▶ EXERCISE INSTRUCTIONS
Extract all lines that hold "pixel" from the records below.

Stored data:
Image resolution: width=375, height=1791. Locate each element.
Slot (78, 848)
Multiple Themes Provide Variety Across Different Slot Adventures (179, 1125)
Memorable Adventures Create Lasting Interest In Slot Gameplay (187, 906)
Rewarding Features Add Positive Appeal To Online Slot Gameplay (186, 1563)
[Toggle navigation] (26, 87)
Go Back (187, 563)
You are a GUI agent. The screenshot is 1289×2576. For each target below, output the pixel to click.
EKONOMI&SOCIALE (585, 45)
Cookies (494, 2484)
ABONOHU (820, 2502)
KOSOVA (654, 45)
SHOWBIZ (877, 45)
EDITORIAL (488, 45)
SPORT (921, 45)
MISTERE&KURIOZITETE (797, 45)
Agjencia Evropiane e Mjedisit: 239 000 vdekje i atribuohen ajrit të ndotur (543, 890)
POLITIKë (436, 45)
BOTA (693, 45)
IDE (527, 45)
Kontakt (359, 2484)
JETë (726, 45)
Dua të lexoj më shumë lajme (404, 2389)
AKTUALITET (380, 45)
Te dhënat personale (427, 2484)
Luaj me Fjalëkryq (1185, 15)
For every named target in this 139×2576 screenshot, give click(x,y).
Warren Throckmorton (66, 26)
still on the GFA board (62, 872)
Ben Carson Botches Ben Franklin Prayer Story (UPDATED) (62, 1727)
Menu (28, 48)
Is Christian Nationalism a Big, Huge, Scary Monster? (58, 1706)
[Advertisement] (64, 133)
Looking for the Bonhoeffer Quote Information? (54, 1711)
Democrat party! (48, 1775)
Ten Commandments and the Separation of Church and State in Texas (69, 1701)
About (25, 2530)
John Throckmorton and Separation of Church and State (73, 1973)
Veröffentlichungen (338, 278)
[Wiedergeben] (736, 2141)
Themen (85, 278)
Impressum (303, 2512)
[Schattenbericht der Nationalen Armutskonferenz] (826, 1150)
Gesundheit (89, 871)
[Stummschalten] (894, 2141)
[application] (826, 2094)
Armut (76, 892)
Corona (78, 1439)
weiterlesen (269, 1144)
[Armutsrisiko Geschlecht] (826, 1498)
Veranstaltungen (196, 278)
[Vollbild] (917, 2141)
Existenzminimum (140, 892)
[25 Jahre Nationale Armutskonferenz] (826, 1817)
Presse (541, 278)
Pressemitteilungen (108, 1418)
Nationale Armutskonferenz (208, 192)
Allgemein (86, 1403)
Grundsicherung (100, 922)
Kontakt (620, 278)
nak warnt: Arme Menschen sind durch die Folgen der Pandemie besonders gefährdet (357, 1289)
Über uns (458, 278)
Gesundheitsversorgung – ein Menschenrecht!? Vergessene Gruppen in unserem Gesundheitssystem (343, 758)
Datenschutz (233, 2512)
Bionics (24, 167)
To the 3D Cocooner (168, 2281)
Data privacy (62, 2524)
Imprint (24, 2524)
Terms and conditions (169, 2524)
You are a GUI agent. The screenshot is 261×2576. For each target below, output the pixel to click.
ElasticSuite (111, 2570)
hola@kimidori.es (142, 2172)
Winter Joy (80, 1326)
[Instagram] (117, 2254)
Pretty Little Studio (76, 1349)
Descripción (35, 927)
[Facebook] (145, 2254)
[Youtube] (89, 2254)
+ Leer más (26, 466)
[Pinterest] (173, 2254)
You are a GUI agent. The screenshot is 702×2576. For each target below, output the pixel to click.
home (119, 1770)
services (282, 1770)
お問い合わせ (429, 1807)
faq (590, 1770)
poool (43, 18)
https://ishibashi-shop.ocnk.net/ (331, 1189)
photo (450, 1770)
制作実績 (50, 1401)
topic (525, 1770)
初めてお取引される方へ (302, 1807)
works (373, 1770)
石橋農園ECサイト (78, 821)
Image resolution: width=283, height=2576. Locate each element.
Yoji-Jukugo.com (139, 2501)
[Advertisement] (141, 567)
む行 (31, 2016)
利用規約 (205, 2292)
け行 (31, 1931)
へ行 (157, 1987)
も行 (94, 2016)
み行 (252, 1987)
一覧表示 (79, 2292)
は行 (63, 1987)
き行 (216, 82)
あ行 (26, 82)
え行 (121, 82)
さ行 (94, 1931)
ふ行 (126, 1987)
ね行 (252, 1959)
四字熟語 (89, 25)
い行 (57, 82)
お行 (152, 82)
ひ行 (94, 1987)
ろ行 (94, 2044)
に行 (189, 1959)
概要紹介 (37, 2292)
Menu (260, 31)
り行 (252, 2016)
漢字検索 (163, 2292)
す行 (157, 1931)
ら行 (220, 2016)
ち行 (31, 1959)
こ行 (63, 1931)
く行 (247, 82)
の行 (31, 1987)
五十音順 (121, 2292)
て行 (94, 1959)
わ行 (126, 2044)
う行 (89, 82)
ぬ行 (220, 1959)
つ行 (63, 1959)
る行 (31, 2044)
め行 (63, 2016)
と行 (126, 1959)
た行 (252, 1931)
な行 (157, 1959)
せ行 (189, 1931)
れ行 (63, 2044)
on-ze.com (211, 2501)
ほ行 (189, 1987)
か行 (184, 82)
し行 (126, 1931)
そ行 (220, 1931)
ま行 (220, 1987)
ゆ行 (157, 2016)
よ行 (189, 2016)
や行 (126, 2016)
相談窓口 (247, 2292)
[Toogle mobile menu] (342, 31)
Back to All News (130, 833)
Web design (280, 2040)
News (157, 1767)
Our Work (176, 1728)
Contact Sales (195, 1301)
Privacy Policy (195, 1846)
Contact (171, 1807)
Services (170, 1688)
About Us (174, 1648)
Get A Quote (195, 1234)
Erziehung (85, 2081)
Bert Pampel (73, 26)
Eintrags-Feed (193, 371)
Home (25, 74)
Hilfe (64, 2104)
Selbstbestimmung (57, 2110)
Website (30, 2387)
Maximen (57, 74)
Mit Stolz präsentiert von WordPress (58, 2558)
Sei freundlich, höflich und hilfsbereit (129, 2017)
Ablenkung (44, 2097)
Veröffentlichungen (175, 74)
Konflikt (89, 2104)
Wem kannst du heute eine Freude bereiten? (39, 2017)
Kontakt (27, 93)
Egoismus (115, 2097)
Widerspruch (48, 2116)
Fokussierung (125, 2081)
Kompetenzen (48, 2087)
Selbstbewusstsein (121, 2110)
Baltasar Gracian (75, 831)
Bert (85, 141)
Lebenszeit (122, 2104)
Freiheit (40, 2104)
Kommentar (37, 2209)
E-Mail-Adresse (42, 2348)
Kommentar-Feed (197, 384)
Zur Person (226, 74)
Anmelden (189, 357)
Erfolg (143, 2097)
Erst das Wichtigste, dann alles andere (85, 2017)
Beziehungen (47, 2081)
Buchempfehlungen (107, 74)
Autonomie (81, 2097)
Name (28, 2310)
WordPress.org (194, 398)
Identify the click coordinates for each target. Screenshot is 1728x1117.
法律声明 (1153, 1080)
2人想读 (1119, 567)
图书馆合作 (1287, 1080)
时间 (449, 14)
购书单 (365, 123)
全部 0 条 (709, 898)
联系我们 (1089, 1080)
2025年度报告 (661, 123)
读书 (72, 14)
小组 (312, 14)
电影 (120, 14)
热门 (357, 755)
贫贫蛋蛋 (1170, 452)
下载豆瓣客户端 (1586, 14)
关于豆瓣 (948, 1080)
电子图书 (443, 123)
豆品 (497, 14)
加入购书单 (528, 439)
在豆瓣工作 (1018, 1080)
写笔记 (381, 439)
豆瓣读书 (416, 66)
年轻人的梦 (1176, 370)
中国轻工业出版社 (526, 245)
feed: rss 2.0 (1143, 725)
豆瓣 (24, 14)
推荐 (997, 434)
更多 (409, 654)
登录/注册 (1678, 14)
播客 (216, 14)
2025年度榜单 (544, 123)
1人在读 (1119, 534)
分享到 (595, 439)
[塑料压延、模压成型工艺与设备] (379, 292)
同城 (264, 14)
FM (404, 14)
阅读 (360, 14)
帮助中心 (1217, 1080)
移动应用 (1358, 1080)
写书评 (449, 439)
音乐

▶ TASK ANSWER
You are a GUI agent. The screenshot is 1289×2576. For each target below, output the pixel to click.
You are a GUI agent. The screenshot is 261×2576. For each target below, output the pixel to click.
You are a GUI agent. The screenshot is 702×2576. For each target below, output the pixel to click.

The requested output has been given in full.